OpenVPN may have its issues (complicated setup vs. e.g. Wireguard, but not vs. e.g. IPsec), but I wouldn’t call it “not good” and it predates spiped by a decade.
Ok. I don’t agree there. What I’ve heard from security experts is that WireGuard is vastly superior to OpenVPN.
Addendum: OpenVPN was released in 2001 and there where lots of cryptography-related systems from that era that certainly didn’t age well – IMO OpenVPN is one of those examples.
OpenVPN's encryption is just TLS. It uses OpenSSL for this, not rolling their own implementation. Yes, there are parts of SSL/TLS that haven't aged well, but... it's good enough for the world's web traffic.
> security experts is that WireGuard is vastly superior to OpenVPN
Superior doesn’t imply the other is “not good”.
> lots of cryptography-related systems from that era that certainly didn’t age well
This doesn’t really mean anything.
> IMO OpenVPN is one of those example
That’s your opinion, but so far you’ve given no evidence.
As the other commenter said: OpenVPN is just TLS via OpenSSL. Yes, at some points it has used now-insecure algorithms, but so have web browsers and most everything else.
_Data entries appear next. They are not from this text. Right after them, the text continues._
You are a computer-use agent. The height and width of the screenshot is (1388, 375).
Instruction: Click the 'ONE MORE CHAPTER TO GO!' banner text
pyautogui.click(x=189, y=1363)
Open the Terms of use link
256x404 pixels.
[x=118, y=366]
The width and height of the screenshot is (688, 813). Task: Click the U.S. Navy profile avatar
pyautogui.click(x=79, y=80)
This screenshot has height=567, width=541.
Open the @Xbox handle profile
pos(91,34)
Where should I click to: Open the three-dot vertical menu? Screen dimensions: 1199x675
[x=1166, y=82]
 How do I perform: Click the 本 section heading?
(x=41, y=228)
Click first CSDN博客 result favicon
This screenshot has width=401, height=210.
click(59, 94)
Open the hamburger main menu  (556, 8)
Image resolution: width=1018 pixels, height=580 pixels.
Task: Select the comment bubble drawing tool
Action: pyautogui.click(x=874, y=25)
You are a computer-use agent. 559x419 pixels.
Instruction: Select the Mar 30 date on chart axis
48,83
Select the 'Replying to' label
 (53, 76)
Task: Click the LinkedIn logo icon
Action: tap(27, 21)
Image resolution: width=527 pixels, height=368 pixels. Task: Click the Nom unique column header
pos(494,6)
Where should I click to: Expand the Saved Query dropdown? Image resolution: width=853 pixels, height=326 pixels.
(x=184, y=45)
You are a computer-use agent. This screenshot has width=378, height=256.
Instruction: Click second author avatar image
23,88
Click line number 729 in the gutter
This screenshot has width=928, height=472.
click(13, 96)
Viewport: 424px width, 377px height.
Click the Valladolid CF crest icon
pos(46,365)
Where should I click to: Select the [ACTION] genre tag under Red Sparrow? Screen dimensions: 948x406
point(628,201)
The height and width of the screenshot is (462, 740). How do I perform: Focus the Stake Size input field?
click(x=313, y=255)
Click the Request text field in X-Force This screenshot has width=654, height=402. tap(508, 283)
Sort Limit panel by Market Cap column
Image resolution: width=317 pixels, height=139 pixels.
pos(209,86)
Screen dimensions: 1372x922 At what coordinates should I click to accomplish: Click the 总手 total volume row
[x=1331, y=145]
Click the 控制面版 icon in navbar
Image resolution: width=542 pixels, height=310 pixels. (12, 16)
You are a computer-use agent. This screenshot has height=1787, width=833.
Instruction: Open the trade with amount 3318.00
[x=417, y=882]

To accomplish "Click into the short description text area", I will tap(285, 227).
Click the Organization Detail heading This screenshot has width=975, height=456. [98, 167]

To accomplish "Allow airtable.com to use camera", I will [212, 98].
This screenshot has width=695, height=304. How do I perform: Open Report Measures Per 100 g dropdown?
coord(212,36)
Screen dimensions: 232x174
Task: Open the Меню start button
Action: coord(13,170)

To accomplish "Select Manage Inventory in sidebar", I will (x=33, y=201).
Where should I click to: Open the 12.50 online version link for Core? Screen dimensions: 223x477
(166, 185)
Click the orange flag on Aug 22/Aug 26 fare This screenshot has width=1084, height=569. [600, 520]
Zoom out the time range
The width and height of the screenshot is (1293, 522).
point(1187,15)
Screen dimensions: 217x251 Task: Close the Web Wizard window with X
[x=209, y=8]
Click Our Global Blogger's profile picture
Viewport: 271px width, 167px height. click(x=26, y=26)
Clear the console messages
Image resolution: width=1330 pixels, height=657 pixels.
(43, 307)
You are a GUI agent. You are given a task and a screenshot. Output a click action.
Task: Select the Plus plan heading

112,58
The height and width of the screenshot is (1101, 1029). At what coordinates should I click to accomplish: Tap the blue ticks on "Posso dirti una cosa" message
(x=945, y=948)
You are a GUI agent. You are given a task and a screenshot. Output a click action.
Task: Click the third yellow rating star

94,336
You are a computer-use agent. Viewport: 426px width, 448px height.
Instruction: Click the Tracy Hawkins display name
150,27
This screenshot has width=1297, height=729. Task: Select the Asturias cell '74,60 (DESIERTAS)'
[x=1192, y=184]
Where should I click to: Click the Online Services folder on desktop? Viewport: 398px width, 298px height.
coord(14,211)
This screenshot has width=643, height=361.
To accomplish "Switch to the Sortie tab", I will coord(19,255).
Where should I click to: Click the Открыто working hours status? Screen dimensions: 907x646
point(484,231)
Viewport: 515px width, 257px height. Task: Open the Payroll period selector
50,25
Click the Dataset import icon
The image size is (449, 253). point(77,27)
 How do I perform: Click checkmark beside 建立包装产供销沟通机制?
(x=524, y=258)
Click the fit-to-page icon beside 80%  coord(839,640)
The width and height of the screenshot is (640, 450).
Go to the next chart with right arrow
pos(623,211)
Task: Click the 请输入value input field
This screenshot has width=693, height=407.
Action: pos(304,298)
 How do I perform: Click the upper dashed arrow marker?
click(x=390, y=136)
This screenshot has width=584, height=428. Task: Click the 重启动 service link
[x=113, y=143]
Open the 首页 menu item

One wouldn’t configure OpenVPN today the way they did in 2001.
Not that it necessarily means much, but AWS Client VPN is just OpenVPN. AWS, GCP, & Azure all support IPsec VPN which dates back to the ’90s. Just because something has been around for a long time doesn’t mean it hasn’t evolved its cryptography at all.
Now there is WireGuard, but it wasn’t launched until 2016.